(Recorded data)
##############################

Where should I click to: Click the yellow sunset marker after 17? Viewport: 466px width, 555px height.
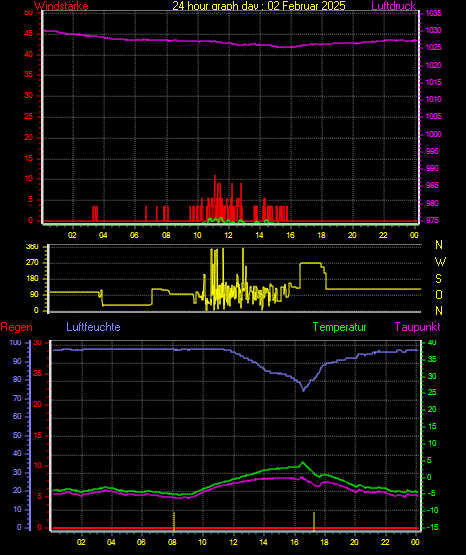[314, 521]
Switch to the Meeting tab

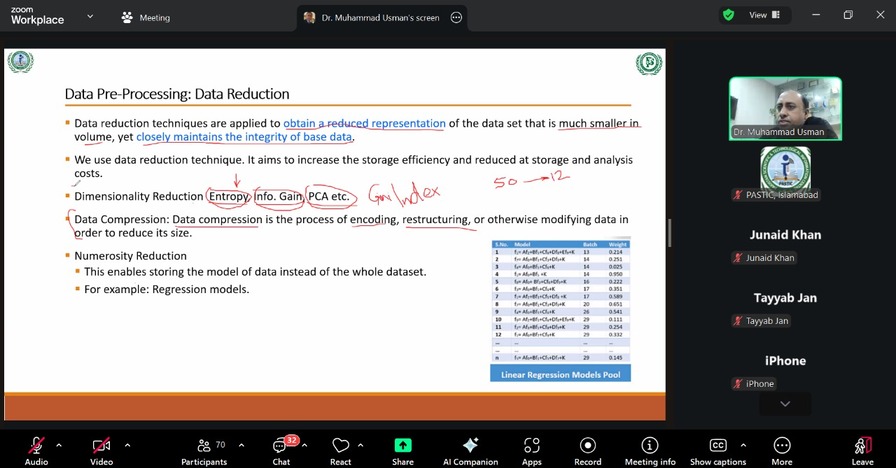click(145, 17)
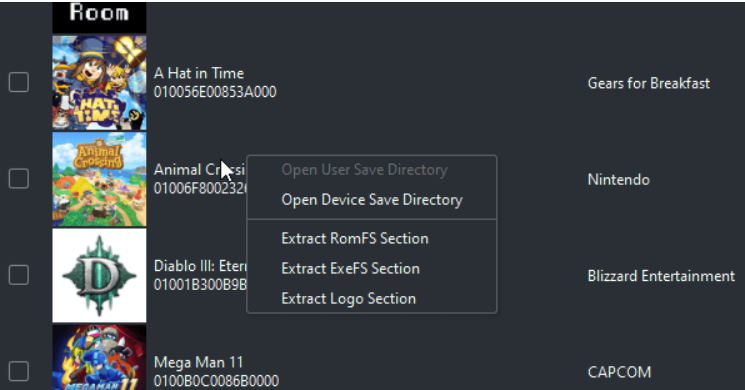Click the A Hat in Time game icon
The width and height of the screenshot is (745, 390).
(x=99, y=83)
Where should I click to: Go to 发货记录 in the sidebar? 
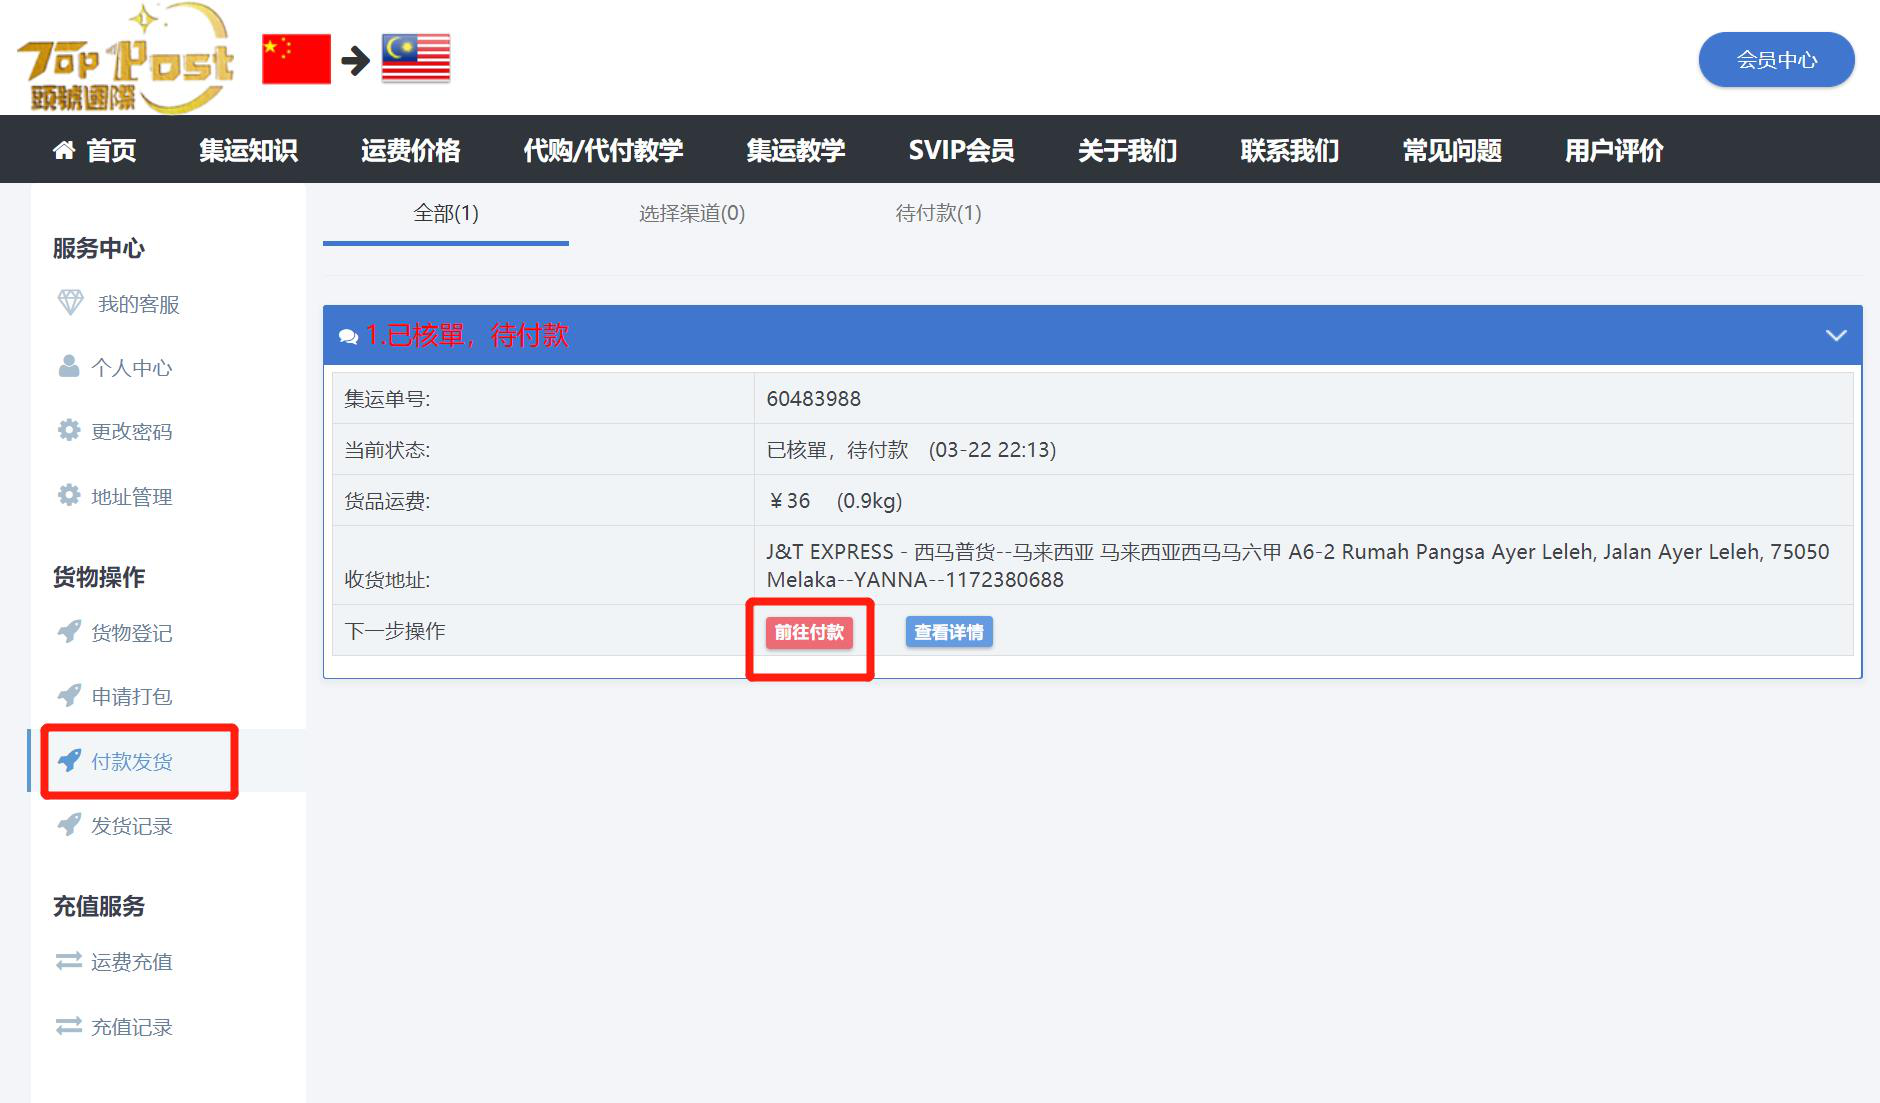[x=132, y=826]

##############################

- What you have to do -
Set down every entry exactly as it appears, but skip the pictures.

- Exercise answer -
Where should I click to: Click the yellow sunset marker after 17? Viewport: 466px width, 555px height.
[314, 521]
Switch to the Meeting tab

click(145, 17)
Click the A Hat in Time game icon
The width and height of the screenshot is (745, 390).
(x=99, y=83)
Where should I click to: Go to 发货记录 in the sidebar? 
[x=132, y=826]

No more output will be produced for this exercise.